Scan the records for the word "flag". Copy each line that includes it.
"""
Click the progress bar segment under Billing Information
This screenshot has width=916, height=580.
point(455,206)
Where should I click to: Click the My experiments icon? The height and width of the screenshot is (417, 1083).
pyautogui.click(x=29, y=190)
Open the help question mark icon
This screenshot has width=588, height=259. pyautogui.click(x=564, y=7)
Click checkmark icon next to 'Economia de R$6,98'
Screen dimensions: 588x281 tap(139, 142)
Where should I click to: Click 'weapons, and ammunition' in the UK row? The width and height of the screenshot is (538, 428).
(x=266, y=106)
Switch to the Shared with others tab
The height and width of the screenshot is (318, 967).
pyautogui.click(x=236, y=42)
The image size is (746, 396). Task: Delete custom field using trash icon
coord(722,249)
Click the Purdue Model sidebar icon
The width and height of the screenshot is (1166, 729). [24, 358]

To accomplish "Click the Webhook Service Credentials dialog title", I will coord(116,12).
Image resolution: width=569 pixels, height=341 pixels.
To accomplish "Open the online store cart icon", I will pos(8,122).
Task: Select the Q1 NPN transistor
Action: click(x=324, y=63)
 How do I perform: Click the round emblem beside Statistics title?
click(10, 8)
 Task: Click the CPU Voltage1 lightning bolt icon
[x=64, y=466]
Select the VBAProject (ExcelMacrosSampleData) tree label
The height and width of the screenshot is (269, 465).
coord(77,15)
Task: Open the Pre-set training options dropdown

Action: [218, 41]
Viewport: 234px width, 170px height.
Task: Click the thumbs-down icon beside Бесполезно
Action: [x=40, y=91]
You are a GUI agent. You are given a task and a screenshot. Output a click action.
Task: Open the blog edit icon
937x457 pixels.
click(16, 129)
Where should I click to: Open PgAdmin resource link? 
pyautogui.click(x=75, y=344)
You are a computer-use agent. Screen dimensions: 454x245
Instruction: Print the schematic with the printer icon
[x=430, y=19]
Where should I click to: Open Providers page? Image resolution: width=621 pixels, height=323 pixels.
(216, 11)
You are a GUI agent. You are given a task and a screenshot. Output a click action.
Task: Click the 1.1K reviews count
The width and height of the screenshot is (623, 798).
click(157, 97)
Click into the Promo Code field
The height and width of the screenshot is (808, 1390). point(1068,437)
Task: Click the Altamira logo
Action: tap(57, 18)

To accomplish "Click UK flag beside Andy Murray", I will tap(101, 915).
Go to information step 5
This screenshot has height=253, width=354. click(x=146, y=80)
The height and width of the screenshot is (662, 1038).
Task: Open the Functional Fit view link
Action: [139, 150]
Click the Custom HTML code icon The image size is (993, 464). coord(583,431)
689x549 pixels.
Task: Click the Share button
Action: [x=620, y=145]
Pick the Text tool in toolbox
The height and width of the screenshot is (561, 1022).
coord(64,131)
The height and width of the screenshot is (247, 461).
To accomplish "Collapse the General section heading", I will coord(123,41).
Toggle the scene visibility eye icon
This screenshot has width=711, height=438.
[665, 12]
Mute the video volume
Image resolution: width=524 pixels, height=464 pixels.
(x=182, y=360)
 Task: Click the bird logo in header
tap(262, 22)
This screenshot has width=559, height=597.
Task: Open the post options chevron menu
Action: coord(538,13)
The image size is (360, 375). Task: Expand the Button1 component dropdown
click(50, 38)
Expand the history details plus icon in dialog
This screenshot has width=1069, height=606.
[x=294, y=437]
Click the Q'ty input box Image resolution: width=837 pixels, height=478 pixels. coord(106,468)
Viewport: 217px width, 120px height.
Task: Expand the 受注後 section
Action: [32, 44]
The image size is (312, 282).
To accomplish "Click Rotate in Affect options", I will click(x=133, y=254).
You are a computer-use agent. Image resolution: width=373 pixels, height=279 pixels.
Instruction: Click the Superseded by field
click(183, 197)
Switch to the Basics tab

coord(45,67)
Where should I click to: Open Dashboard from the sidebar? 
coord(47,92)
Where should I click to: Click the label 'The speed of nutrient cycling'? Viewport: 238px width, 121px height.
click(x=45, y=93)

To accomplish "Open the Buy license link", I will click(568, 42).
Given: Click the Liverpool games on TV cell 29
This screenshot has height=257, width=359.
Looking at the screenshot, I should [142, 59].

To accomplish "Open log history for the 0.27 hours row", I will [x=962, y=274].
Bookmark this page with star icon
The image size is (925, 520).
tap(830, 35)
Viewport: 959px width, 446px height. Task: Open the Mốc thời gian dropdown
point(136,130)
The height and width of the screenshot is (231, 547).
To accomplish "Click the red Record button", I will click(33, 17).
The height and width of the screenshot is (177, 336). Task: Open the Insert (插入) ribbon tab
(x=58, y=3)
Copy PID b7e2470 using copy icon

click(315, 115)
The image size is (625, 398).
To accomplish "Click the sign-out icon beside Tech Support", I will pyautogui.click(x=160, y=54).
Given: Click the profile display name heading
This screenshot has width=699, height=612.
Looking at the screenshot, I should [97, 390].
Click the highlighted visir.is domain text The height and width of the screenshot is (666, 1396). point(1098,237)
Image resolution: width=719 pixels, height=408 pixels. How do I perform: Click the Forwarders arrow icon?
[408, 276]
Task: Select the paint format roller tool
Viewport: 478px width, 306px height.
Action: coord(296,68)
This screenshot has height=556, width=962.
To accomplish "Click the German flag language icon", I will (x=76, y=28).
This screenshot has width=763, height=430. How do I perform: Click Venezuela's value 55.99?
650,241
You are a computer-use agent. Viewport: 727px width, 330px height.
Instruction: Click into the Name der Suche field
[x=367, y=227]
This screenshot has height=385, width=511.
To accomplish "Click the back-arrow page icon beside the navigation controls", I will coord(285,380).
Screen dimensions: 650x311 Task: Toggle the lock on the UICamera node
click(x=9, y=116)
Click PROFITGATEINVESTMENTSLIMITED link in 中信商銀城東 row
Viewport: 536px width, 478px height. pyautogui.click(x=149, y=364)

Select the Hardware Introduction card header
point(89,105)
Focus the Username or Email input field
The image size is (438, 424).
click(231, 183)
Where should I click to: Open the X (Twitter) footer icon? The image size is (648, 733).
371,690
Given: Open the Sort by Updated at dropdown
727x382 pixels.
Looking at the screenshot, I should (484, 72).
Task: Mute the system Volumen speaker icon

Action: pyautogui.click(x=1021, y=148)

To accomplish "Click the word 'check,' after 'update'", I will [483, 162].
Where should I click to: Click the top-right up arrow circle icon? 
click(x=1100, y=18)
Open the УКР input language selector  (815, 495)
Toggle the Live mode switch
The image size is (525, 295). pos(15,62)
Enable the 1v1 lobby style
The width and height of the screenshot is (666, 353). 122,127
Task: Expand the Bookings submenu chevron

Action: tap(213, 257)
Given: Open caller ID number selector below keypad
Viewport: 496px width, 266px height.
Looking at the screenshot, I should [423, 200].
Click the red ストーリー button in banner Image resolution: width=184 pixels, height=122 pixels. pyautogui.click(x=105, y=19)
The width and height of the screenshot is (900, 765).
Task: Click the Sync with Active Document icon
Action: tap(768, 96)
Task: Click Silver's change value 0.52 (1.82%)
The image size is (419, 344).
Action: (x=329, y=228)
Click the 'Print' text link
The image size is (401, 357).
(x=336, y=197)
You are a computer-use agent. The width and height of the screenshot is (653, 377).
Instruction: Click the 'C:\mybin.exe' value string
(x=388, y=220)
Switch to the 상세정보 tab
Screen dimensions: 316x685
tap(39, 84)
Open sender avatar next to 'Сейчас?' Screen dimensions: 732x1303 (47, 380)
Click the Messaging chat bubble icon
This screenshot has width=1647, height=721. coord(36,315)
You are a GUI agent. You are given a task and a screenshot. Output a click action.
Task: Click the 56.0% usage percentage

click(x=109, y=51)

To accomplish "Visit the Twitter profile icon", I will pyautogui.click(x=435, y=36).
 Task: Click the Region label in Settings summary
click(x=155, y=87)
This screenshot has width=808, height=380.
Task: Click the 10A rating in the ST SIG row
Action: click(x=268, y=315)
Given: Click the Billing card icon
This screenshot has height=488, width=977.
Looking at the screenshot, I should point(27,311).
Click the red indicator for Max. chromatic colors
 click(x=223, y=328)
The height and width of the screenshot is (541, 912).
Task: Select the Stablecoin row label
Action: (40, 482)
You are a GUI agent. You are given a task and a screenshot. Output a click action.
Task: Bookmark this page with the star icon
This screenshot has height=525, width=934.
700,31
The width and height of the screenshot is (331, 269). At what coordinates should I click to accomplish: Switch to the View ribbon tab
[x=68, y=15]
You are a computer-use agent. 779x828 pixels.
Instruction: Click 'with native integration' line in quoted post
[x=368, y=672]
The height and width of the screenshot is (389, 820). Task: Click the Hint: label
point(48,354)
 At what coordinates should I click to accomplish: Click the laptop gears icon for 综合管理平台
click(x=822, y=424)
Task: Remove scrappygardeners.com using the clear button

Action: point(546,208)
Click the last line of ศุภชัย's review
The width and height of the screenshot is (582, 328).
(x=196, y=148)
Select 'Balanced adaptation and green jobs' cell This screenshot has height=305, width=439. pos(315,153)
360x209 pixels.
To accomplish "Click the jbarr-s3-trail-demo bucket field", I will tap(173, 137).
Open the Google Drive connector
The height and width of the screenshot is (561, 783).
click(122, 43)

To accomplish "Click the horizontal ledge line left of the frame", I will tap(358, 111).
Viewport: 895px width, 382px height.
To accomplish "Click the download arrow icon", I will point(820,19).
"""
# Result:
To accomplish "Click UK flag beside Andy Murray", I will tap(101, 915).
To accomplish "Click the German flag language icon", I will (x=76, y=28).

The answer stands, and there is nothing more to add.